Data under study:
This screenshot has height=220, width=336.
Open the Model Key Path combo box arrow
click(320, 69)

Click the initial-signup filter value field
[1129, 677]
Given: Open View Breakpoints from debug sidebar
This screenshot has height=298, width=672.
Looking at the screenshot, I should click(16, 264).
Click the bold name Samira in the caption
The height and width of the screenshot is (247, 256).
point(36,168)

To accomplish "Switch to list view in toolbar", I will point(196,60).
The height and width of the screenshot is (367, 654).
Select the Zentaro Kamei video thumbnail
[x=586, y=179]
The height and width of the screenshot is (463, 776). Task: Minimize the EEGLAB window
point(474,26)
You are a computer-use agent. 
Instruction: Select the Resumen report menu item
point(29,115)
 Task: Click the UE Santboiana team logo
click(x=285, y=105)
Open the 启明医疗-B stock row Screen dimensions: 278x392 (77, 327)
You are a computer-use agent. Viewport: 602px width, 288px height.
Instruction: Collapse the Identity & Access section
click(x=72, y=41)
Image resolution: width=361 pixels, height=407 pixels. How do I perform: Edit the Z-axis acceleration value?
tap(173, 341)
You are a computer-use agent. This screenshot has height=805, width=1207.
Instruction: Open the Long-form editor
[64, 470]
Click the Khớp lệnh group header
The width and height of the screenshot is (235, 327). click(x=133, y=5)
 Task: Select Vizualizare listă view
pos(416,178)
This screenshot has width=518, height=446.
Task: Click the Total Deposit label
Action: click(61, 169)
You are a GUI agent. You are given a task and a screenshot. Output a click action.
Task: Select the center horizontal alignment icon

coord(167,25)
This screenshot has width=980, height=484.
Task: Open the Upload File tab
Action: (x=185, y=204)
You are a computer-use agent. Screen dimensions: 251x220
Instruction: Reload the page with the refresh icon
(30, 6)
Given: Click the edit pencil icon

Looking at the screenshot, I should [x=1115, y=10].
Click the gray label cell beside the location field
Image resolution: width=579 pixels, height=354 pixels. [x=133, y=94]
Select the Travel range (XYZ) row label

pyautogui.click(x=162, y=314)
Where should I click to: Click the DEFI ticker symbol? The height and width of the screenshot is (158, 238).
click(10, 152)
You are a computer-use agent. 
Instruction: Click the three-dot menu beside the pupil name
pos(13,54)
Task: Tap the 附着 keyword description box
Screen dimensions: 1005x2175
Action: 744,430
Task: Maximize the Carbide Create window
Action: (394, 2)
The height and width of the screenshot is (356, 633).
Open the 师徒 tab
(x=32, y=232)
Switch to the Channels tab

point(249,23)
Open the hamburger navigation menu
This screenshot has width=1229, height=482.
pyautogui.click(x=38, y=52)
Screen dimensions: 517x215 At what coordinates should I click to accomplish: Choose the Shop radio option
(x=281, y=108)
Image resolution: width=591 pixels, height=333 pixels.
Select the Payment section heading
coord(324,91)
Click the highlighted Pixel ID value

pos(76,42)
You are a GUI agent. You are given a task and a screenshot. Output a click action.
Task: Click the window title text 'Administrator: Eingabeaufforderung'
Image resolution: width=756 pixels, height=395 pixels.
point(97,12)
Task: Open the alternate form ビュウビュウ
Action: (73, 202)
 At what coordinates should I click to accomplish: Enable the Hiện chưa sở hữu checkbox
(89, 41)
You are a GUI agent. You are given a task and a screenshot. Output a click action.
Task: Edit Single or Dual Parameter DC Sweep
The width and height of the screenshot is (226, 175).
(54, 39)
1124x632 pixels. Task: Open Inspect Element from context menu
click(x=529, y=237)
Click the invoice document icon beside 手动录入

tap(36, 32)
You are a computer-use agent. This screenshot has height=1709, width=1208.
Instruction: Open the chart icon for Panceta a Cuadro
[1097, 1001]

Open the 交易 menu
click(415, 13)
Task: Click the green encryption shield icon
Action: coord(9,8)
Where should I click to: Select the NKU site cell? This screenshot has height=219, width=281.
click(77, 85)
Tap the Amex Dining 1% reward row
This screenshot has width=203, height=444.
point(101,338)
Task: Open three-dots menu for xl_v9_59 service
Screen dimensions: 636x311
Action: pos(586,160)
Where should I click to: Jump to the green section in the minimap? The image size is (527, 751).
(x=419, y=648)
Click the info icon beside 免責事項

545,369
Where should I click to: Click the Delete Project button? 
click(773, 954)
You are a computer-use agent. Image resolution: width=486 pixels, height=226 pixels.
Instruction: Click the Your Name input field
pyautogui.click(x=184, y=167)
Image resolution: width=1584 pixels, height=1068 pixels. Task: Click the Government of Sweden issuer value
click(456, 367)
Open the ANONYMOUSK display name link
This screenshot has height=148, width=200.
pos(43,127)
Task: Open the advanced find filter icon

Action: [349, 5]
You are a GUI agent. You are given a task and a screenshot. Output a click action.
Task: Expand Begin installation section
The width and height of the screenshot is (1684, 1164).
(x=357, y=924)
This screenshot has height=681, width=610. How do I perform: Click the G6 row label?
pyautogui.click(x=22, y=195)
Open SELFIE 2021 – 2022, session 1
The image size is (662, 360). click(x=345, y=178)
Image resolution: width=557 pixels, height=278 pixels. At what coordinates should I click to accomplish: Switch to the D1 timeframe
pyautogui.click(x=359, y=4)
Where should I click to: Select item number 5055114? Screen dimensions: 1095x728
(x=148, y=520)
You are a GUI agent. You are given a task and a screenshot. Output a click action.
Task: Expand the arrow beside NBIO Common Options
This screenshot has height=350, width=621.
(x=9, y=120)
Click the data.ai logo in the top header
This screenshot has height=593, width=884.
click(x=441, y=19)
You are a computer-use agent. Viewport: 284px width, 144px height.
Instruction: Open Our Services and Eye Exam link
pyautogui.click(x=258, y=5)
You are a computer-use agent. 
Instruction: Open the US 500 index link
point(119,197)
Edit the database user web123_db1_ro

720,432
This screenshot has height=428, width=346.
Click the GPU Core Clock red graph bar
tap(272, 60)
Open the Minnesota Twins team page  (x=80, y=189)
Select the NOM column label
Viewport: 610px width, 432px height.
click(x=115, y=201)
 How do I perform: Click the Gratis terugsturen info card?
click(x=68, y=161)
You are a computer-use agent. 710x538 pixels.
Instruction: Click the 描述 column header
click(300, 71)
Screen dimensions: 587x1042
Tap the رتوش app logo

Goal of the exercise: Starting at the top of the records, copy every line exactly.

Answer area:
This screenshot has height=220, width=336.
Open the Model Key Path combo box arrow
click(320, 69)

Click the initial-signup filter value field
[1129, 677]
Given: Open View Breakpoints from debug sidebar
This screenshot has height=298, width=672.
Looking at the screenshot, I should click(16, 264).
Click the bold name Samira in the caption
The height and width of the screenshot is (247, 256).
point(36,168)

To accomplish "Switch to list view in toolbar", I will point(196,60).
The height and width of the screenshot is (367, 654).
Select the Zentaro Kamei video thumbnail
[x=586, y=179]
The height and width of the screenshot is (463, 776). Task: Minimize the EEGLAB window
point(474,26)
You are a computer-use agent. 
Instruction: Select the Resumen report menu item
point(29,115)
 Task: Click the UE Santboiana team logo
click(x=285, y=105)
Open the 启明医疗-B stock row Screen dimensions: 278x392 (77, 327)
You are a computer-use agent. Viewport: 602px width, 288px height.
Instruction: Collapse the Identity & Access section
click(x=72, y=41)
Image resolution: width=361 pixels, height=407 pixels. How do I perform: Edit the Z-axis acceleration value?
tap(173, 341)
You are a computer-use agent. This screenshot has height=805, width=1207.
Instruction: Open the Long-form editor
[64, 470]
Click the Khớp lệnh group header
The width and height of the screenshot is (235, 327). click(x=133, y=5)
 Task: Select Vizualizare listă view
pos(416,178)
This screenshot has width=518, height=446.
Task: Click the Total Deposit label
Action: click(61, 169)
You are a GUI agent. You are given a task and a screenshot. Output a click action.
Task: Select the center horizontal alignment icon

coord(167,25)
This screenshot has width=980, height=484.
Task: Open the Upload File tab
Action: (x=185, y=204)
You are a computer-use agent. Screen dimensions: 251x220
Instruction: Reload the page with the refresh icon
(30, 6)
Given: Click the edit pencil icon

Looking at the screenshot, I should [x=1115, y=10].
Click the gray label cell beside the location field
Image resolution: width=579 pixels, height=354 pixels. [x=133, y=94]
Select the Travel range (XYZ) row label

pyautogui.click(x=162, y=314)
Where should I click to: Click the DEFI ticker symbol? The height and width of the screenshot is (158, 238).
click(10, 152)
You are a computer-use agent. 
Instruction: Click the three-dot menu beside the pupil name
pos(13,54)
Task: Tap the 附着 keyword description box
Screen dimensions: 1005x2175
Action: 744,430
Task: Maximize the Carbide Create window
Action: (394, 2)
The height and width of the screenshot is (356, 633).
Open the 师徒 tab
(x=32, y=232)
Switch to the Channels tab

point(249,23)
Open the hamburger navigation menu
This screenshot has width=1229, height=482.
pyautogui.click(x=38, y=52)
Screen dimensions: 517x215 At what coordinates should I click to accomplish: Choose the Shop radio option
(x=281, y=108)
Image resolution: width=591 pixels, height=333 pixels.
Select the Payment section heading
coord(324,91)
Click the highlighted Pixel ID value

pos(76,42)
You are a GUI agent. You are given a task and a screenshot. Output a click action.
Task: Click the window title text 'Administrator: Eingabeaufforderung'
Image resolution: width=756 pixels, height=395 pixels.
point(97,12)
Task: Open the alternate form ビュウビュウ
Action: (73, 202)
 At what coordinates should I click to accomplish: Enable the Hiện chưa sở hữu checkbox
(89, 41)
You are a GUI agent. You are given a task and a screenshot. Output a click action.
Task: Edit Single or Dual Parameter DC Sweep
The width and height of the screenshot is (226, 175).
(54, 39)
1124x632 pixels. Task: Open Inspect Element from context menu
click(x=529, y=237)
Click the invoice document icon beside 手动录入

tap(36, 32)
You are a computer-use agent. This screenshot has height=1709, width=1208.
Instruction: Open the chart icon for Panceta a Cuadro
[1097, 1001]

Open the 交易 menu
click(415, 13)
Task: Click the green encryption shield icon
Action: coord(9,8)
Where should I click to: Select the NKU site cell? This screenshot has height=219, width=281.
click(77, 85)
Tap the Amex Dining 1% reward row
This screenshot has width=203, height=444.
point(101,338)
Task: Open three-dots menu for xl_v9_59 service
Screen dimensions: 636x311
Action: pos(586,160)
Where should I click to: Jump to the green section in the minimap? The image size is (527, 751).
(x=419, y=648)
Click the info icon beside 免責事項

545,369
Where should I click to: Click the Delete Project button? 
click(773, 954)
You are a computer-use agent. Image resolution: width=486 pixels, height=226 pixels.
Instruction: Click the Your Name input field
pyautogui.click(x=184, y=167)
Image resolution: width=1584 pixels, height=1068 pixels. Task: Click the Government of Sweden issuer value
click(456, 367)
Open the ANONYMOUSK display name link
This screenshot has height=148, width=200.
pos(43,127)
Task: Open the advanced find filter icon

Action: [349, 5]
You are a GUI agent. You are given a task and a screenshot. Output a click action.
Task: Expand Begin installation section
The width and height of the screenshot is (1684, 1164).
(x=357, y=924)
This screenshot has height=681, width=610. How do I perform: Click the G6 row label?
pyautogui.click(x=22, y=195)
Open SELFIE 2021 – 2022, session 1
The image size is (662, 360). click(x=345, y=178)
Image resolution: width=557 pixels, height=278 pixels. At what coordinates should I click to accomplish: Switch to the D1 timeframe
pyautogui.click(x=359, y=4)
Where should I click to: Select item number 5055114? Screen dimensions: 1095x728
(x=148, y=520)
You are a GUI agent. You are given a task and a screenshot. Output a click action.
Task: Expand the arrow beside NBIO Common Options
This screenshot has height=350, width=621.
(x=9, y=120)
Click the data.ai logo in the top header
This screenshot has height=593, width=884.
click(x=441, y=19)
You are a computer-use agent. Viewport: 284px width, 144px height.
Instruction: Open Our Services and Eye Exam link
pyautogui.click(x=258, y=5)
You are a computer-use agent. 
Instruction: Open the US 500 index link
point(119,197)
Edit the database user web123_db1_ro

720,432
This screenshot has height=428, width=346.
Click the GPU Core Clock red graph bar
tap(272, 60)
Open the Minnesota Twins team page  (x=80, y=189)
Select the NOM column label
Viewport: 610px width, 432px height.
click(x=115, y=201)
 How do I perform: Click the Gratis terugsturen info card?
click(x=68, y=161)
You are a computer-use agent. 710x538 pixels.
Instruction: Click the 描述 column header
click(300, 71)
Screen dimensions: 587x1042
Tap the رتوش app logo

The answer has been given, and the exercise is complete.